While the emerging markets are pumping billions into expanding their infrastructure, the United States is falling behind. That’s part of the reason infrastructure companies and exchange traded funds (ETFs) are doing much better with overseas exposure.
The McKinsey Institute recently contended that America’s poor infrastructure is impeding economic development while other countries speed ahead, reports Eric Jaffe for Infrastructurist.
Justin Lin, the top economist at the World Bank, concurs, stating that the United States would do well by catching up to China’s infrastructure commitments. China averaged 9.6% economic growth from 1979 to 2002 after quintupling the size of its highway system.
Has that been borne out in ETF performance? iShares S&P Global Infrastructure (NYSEArca: IGF), which has a 24% allocation to the United States, and SPDR FTSE/Macquarie Global Infrastructure (NYSEArca: GII), which has a 40% allocation to domestic companies, are up about 11% and 7% in the last six months, respectively.
PowerShares Global Emerging Markets Infrastructure Portfolio (NYSEArca: PXR) and iShares S&P Emerging Markets Infrastructure Index Fund (NYSEArca: EMIF) have fared better: PXR is up 17% in the last six months, and EMIF is up 12.1%.

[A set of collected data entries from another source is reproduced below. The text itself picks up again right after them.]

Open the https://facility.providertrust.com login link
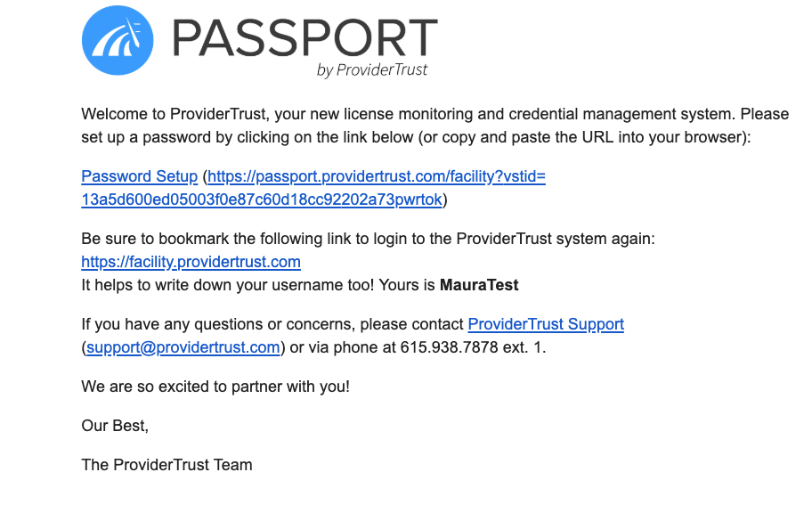This screenshot has width=812, height=513. (191, 262)
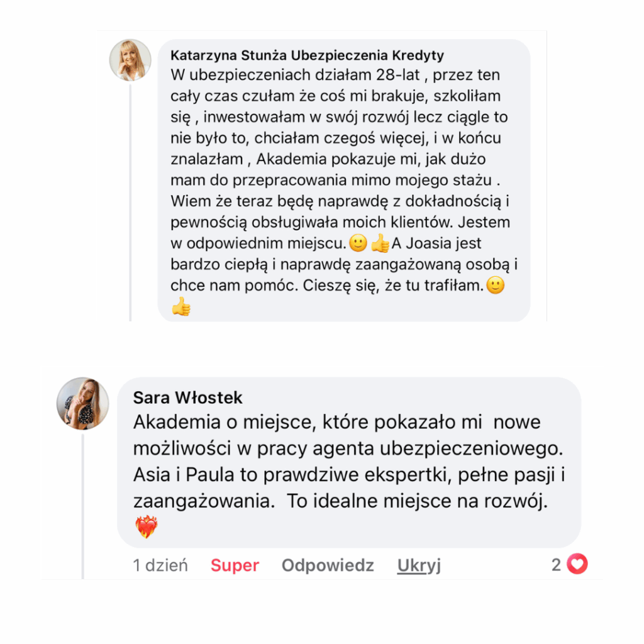Open the '1 dzień' comment timestamp
This screenshot has width=644, height=644.
[160, 565]
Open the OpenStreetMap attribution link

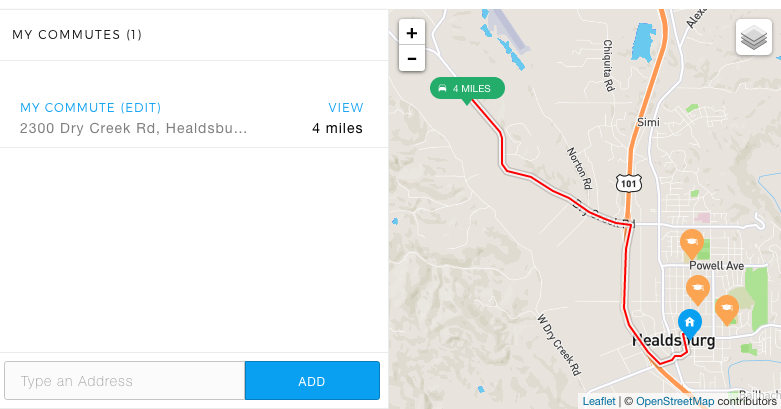[675, 401]
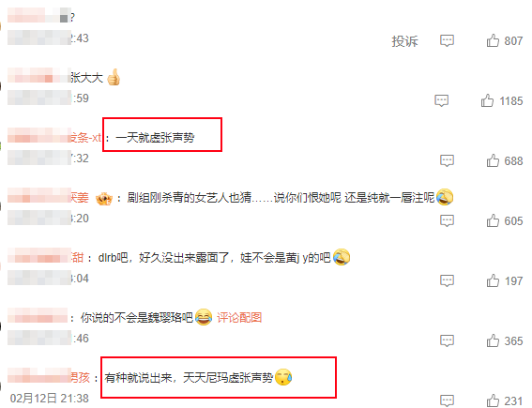Reply to the 魏璎珞 comment
Viewport: 532px width, 408px height.
[447, 340]
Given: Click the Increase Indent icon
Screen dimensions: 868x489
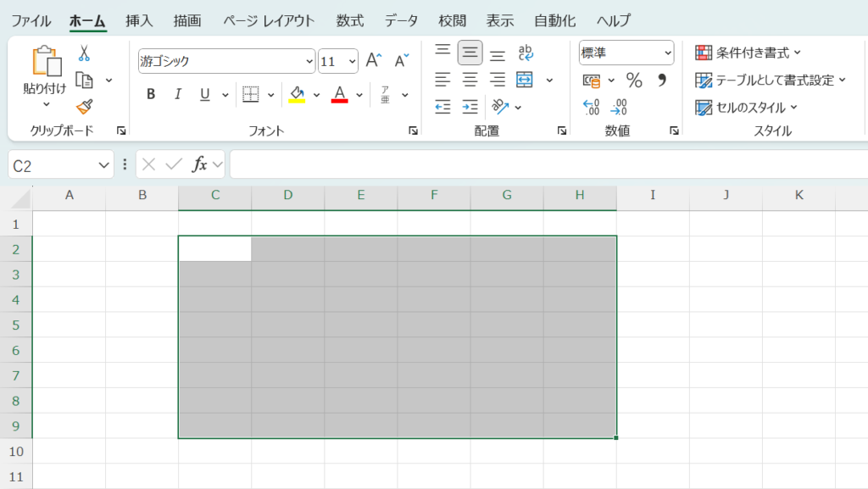Looking at the screenshot, I should 470,107.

You have to wonder what the long-term cost will be for both ETFs and our own economy if we don’t start investing in infrastructure the way may emerging markets have begun to.
Mary Meeker, financial analyst at Morgan Stanley, has pointed out that the United States is spending less on productive investments, like infrastructure, technology and education, and more government money is put in areas of preservation, such as health care, for an aging population, which has lead to a loss of our innovative edge.
Max Chen contributed to this article.